# Records shown

---------------

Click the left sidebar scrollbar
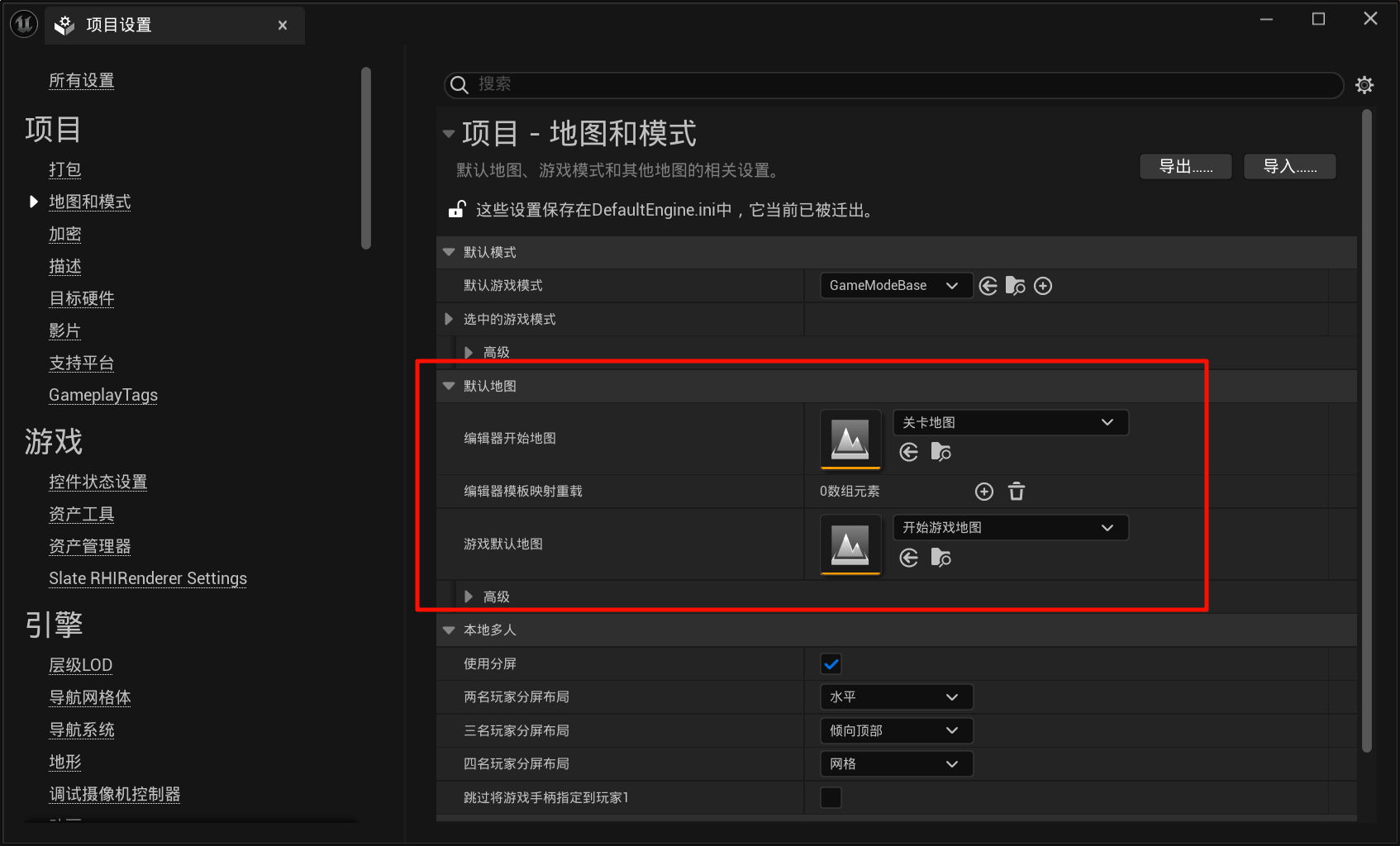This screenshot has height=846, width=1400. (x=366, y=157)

---------------

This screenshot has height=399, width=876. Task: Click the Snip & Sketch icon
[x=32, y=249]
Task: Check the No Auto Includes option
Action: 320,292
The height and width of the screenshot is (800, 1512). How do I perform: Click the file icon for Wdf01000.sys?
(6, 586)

---------------

Locate each line in the records above that contains the string "icon" and copy those lines out in full. Case counts, so match capitals and lowercase exactly.

This screenshot has height=399, width=876. Task: Click the Snip & Sketch icon
The height and width of the screenshot is (800, 1512). How do I perform: Click the file icon for Wdf01000.sys?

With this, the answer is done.